● **Your task**
Once you find a line containing the word "italic" in the entries below, copy it.

● **Dataset records**
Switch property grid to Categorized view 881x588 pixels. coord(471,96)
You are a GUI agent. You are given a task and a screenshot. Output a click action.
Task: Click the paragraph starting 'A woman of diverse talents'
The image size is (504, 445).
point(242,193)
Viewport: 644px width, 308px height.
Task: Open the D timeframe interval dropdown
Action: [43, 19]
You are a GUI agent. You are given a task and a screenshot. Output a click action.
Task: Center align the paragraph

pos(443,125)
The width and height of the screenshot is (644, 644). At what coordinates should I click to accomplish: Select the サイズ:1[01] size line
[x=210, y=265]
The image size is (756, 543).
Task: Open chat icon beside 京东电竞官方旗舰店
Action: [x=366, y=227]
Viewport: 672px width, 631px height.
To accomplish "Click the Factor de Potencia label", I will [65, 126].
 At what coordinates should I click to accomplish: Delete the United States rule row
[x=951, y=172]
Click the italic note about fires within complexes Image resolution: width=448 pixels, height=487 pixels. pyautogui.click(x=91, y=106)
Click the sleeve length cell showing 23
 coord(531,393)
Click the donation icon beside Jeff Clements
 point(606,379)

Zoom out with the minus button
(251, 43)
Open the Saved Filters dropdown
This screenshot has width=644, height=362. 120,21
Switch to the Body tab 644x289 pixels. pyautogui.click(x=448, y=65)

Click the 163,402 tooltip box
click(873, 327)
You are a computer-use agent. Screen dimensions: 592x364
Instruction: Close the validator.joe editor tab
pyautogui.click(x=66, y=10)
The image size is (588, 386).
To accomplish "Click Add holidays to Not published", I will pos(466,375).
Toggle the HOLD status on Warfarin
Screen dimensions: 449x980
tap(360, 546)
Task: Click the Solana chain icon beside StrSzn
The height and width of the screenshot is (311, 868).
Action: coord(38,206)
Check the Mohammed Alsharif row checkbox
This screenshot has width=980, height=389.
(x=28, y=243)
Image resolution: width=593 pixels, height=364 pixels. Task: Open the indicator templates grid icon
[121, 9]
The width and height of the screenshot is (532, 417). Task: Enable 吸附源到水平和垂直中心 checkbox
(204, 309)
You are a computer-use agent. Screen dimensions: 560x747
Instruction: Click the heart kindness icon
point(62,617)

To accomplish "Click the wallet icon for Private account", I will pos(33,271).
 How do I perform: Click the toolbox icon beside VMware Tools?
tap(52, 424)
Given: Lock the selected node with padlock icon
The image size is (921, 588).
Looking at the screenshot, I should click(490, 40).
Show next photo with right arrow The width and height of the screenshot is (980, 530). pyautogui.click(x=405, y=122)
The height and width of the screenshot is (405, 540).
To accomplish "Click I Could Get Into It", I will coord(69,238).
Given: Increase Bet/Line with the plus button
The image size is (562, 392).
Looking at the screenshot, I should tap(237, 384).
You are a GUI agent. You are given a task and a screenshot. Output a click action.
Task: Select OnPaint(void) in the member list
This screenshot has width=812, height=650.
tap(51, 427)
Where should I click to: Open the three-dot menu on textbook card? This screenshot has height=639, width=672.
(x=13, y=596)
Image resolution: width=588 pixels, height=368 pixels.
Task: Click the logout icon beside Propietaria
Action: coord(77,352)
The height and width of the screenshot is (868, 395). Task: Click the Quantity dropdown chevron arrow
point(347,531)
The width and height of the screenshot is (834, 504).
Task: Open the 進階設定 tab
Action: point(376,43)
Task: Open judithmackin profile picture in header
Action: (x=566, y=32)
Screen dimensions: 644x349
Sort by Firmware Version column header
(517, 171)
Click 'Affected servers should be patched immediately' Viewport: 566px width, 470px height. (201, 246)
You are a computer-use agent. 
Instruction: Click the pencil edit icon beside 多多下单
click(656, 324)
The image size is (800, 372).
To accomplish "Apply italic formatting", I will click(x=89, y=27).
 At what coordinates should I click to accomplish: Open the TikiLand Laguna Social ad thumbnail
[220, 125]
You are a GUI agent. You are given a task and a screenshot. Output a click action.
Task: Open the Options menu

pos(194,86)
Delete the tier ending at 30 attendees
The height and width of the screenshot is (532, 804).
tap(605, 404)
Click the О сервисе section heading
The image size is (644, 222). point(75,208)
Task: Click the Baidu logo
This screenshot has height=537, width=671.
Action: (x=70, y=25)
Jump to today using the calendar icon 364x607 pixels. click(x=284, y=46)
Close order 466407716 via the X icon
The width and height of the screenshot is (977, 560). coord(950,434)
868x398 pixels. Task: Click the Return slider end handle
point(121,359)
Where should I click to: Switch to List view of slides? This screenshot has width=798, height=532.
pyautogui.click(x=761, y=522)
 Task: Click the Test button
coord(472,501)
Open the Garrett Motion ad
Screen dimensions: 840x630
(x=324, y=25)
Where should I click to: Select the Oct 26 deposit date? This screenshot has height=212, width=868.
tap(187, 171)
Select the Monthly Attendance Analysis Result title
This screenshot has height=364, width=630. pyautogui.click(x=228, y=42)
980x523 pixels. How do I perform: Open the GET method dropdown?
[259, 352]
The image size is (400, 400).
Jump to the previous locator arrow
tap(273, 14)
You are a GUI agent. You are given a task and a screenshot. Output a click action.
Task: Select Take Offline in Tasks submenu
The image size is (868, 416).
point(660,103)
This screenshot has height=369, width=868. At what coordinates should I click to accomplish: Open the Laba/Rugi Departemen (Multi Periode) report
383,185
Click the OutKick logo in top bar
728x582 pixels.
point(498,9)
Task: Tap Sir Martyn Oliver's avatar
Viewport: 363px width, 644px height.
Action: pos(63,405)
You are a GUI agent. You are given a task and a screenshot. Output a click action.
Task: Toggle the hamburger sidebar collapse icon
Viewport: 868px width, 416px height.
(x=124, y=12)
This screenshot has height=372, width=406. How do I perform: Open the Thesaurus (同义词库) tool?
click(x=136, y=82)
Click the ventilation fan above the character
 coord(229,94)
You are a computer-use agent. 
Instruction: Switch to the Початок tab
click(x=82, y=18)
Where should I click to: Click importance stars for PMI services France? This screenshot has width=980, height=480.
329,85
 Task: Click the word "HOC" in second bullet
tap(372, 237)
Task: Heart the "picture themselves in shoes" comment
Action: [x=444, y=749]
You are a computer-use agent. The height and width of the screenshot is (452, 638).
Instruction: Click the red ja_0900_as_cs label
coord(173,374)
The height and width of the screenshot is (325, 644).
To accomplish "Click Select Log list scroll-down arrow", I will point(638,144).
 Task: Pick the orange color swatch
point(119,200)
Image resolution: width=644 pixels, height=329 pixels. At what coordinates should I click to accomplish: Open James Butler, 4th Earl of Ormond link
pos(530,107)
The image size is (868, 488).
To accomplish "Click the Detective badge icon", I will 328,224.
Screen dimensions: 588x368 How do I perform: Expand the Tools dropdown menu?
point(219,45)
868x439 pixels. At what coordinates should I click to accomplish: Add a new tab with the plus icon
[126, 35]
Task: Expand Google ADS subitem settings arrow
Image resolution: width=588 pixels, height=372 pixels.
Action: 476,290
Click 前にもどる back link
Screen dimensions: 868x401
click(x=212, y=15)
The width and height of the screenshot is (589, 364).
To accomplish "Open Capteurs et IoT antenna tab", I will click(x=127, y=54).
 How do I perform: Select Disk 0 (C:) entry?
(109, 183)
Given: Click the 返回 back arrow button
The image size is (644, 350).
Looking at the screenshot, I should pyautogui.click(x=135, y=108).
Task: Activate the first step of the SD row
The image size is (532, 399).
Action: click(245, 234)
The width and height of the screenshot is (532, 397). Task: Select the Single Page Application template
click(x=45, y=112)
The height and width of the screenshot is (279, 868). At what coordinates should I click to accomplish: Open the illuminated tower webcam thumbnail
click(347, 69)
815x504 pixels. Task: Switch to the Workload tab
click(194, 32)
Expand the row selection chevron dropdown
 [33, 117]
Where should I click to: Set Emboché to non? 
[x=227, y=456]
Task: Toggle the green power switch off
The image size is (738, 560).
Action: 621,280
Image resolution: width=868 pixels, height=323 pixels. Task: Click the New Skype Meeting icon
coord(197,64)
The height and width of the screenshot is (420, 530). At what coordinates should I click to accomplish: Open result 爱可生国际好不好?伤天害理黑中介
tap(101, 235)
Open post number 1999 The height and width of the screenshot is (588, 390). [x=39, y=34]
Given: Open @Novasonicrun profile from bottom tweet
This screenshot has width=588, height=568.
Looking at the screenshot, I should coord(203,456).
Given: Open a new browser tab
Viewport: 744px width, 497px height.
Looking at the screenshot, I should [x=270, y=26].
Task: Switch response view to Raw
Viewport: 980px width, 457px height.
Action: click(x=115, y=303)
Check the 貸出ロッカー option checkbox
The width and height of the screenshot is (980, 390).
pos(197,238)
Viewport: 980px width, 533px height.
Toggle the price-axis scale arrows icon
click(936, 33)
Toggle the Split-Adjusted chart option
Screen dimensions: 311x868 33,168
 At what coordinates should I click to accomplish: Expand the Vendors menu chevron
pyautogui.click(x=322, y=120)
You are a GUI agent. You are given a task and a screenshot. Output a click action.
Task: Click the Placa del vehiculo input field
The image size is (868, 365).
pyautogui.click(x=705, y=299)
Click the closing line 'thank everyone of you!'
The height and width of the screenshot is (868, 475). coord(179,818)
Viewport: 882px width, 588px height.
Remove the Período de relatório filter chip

● **Your solution**
Click the italic note about fires within complexes Image resolution: width=448 pixels, height=487 pixels. pyautogui.click(x=91, y=106)
To accomplish "Apply italic formatting", I will click(x=89, y=27).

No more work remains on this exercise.